EL DIA DEL NO TIEMPO

El día del no tiempo debería ser cada día. Sin tiempo. Sin horarios, sin noches y sin días.

El día en que la vida es eterna, infinita. Y donde cada gesto se convierte en caricia.

El día del no tiempo es un sueño, una utopía. El deseo cumplido, la ilusión compartida.

El día en el que todos reímos con la risa de ese niño que fuimos y perdimos de vista.

Y no hay dolor, ni guerras. Y no hay enfermedad y no hay traición ni engaños, ni fiestas de guardar.

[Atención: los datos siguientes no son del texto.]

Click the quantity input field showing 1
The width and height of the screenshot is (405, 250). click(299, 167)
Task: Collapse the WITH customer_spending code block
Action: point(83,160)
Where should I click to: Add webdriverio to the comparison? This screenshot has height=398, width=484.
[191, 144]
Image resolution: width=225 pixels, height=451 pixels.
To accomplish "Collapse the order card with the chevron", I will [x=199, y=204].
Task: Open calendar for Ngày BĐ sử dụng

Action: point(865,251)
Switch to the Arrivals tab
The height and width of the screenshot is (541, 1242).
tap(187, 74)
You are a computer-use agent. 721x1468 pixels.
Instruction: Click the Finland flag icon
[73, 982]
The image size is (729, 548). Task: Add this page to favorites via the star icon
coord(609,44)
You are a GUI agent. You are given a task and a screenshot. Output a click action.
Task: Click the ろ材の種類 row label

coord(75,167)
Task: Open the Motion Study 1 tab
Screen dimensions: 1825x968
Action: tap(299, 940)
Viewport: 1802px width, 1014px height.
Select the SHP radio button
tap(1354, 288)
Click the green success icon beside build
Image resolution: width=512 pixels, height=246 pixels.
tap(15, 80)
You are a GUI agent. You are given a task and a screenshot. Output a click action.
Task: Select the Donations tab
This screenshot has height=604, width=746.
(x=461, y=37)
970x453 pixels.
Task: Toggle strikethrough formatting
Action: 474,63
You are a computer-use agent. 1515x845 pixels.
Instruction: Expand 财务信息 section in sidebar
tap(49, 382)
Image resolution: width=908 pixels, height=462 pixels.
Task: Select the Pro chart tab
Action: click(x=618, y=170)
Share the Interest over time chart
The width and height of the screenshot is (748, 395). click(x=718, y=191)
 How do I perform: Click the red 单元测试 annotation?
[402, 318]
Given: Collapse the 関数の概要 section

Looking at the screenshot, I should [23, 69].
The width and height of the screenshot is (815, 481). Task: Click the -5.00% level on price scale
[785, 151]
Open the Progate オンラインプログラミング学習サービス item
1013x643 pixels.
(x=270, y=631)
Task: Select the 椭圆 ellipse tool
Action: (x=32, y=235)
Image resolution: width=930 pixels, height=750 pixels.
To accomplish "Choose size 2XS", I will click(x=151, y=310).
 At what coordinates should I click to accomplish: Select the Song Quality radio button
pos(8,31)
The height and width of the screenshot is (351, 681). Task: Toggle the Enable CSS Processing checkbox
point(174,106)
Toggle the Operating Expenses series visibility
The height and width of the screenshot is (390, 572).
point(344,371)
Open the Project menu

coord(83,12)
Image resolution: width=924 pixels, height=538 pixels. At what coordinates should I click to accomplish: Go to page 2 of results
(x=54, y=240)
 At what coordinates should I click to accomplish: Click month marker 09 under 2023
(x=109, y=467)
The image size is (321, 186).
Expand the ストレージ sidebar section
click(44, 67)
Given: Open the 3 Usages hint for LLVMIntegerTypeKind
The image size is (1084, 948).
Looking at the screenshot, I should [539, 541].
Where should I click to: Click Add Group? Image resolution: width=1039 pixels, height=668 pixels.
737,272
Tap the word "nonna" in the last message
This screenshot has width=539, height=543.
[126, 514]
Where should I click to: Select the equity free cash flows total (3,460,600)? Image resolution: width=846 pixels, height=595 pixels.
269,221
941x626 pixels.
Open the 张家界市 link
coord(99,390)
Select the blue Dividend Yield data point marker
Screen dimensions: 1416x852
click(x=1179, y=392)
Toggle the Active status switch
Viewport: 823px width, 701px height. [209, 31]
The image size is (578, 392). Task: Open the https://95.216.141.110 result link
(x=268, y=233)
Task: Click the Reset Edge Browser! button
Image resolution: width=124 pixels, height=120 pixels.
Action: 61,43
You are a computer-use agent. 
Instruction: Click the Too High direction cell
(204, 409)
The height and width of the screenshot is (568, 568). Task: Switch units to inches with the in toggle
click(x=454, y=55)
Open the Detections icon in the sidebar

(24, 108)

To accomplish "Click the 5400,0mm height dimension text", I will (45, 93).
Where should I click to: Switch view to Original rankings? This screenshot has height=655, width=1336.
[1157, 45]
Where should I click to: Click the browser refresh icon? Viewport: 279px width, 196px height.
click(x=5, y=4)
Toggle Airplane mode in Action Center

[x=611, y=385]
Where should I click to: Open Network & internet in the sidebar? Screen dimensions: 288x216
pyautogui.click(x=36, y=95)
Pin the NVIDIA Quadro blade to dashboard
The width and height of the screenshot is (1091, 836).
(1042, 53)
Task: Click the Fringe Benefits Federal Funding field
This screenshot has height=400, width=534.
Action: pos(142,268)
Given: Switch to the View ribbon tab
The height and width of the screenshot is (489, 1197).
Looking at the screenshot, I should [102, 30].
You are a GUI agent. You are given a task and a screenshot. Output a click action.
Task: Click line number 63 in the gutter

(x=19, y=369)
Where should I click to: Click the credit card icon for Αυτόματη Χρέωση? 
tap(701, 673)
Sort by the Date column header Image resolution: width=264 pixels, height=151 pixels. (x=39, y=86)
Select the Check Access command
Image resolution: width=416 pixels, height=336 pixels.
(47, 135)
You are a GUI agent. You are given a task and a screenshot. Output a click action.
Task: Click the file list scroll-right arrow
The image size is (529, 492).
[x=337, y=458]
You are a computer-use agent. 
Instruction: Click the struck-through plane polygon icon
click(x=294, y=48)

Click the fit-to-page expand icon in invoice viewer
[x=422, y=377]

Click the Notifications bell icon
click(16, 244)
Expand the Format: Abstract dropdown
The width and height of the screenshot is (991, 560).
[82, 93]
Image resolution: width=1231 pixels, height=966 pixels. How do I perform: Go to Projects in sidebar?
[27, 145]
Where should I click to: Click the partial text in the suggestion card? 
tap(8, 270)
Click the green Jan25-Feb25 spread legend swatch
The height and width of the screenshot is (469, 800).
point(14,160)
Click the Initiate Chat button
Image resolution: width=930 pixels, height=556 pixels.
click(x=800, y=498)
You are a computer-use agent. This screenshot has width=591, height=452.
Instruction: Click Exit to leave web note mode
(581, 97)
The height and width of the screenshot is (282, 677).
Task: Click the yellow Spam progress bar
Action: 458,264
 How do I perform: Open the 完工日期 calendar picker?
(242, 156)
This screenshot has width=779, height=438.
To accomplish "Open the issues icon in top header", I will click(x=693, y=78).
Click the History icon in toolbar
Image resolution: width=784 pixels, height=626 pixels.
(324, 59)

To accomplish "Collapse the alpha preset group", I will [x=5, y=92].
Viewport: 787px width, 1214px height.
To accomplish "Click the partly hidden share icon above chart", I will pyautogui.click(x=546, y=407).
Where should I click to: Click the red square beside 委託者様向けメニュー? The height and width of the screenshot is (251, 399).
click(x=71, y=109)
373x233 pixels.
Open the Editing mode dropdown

El día del no tiempo, es por siempre jamás, la conciencia infinita, la luz, la libertad. El Amor que nos une con cada Ser inmortal.

DESDE EL COSMOS INFINITO

Me miras desde tus ojos ávidos de aprenderlo todo. Y no te pierdes detalle. Eres un sabio curioso.

Parlanchín de medio metro, con voz de niño de coro. Tú contestas tus preguntas, tú te lo respondes todo.

Eres listo, inteligente. Curioso y extrovertido. Pero te quedas callado, recordando el paraíso.

Y es entonces cuando siento que no eres sólo un niño. Que tu alma viene de muy lejos, que has hecho mucho camino.

Que tú y yo nos conocemos desde el cosmos infinito.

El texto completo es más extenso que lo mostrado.